In 1983, I met a really nice guy, with only one hiccup: he was in the mafia. We quickly hit it off and soon, it was nothing for me to walk about with two grand in my pocket daily. He ended moved me to Tampa, Florida, leaving my son behind again. When we moved, he truly treated me like a queen, giving me absolutely anything I desired, but I still was not satisfied, because I was using.


I ended up catching the greyhound bus to Atlanta, with a pocket full of money and an allowance being sent by him to keep me happy. Eventually he came up to Atlanta searching for me, to no avail. I had some pretty good hiding spots in the neighborhood and when I didn’t want to be found, I wasn’t found. The mafia guy ended up running into my grandmother, who, long story short, ran him back to Tampa, Florida never to be seen again.


By 1996, I had started drinking a case a beer per day which led to me having blackouts. I also developed an addiction to smoking crack and shooting up cocaine. Speed-balling became a new way of life for me.

This new way of life had me waking up in abandoned buildings and beds sometimes fully dressed and sometimes not. Either way, I still woke up to money.
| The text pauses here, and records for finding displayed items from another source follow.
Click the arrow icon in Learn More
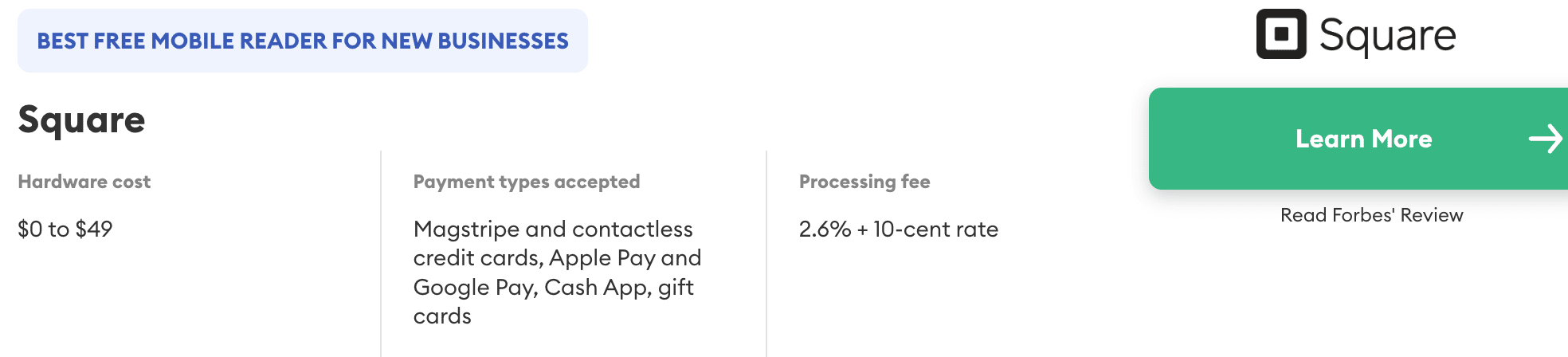This screenshot has height=357, width=1568. click(1546, 139)
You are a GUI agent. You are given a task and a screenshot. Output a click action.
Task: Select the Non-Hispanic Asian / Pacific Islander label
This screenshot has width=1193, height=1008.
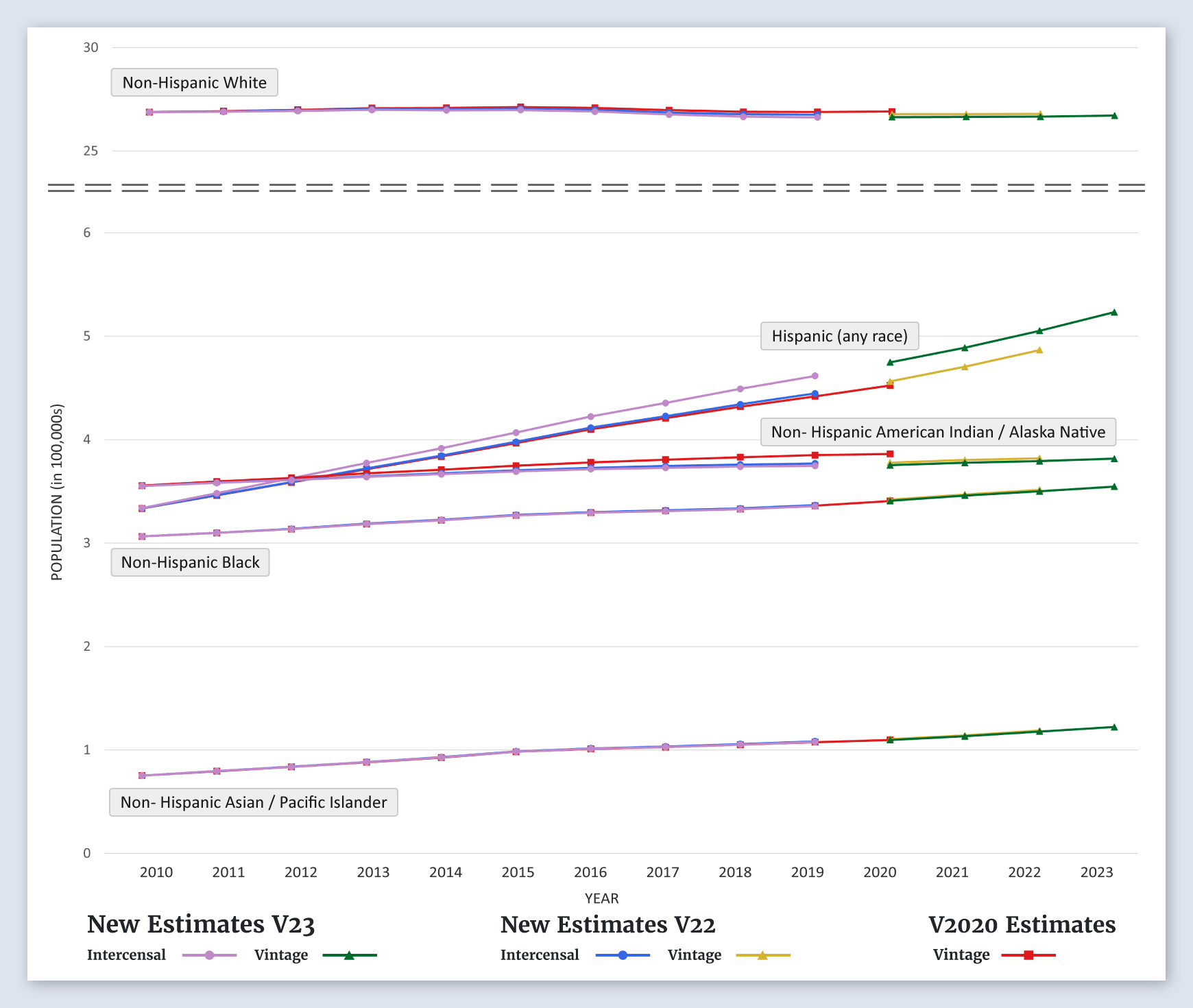(254, 802)
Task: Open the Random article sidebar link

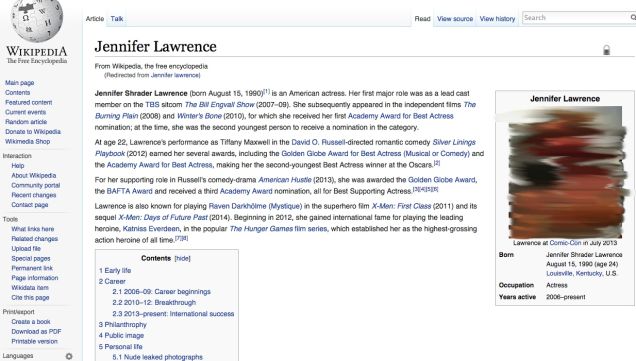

In 1999, I saw that I needed help by going to a program off Boulevard via outpatient treatment. By stopping drinking, I started feeling again. Through Community Friendship, I found that I actually had a mental disorder. I was placed in group homes for women and put on medication to deal with my diagnosis of bipolar disorder.


Because I was feeling, I gravitated towards anger more-so than anything. I was angry at things that had happened in the past, not having my son, and taking what turned out to be the wrong medications that had me to gain weight upwards of 390 pounds.

Things started to look up as I got a lawyer to get disability benefits and I was still going to Community Friendship programs and I also remember continually going to church, but wasn’t getting anything out it, though I did pray on an ongoing basis.

My cousin enticed me to move to Forest Park with them. Sitting around with nothing to do, I ended up seeing an advertisement for Clayton Center around 2013 and went in for an assessment. I was placed in their adult day program and I remember opening up to Ms. Kenya who was the only one to ever get me to first start talking about my life. I was opening up more and more and even started to come to The Crane for their education program.

When my brother died of an overdose in 2009, I went back out drinking. I drank for about 12 months and got really sick. I found out that I had a liver disease and if I didn’t stop drinking, I would end up dead. Because I chose life, I tried to detox myself at home from alcohol which cause severe shaking and I felt like I was sinking into a black hole. It was at this moment, that I knew God reached down and pulled me back.

The last relationship I had, with a truck driver that ended up hurting me to the core with selfishness and infidelity. He broke me down but did not break me completely because I learned to love me for me.


Afterwards, I got back involved with my network and regained my life back. I started to go to conferences and networked with NAMI for speaking engagements. I even found out that my son had became a Veterinarian and he reached out to me via phone the day after mother’s day one year for the first time. One year after coming home from a conference, I was surprised by him waiting for me at the house. I was finally able to love on him and myself with a clean and sober mind and heart and plan on doing so from now on.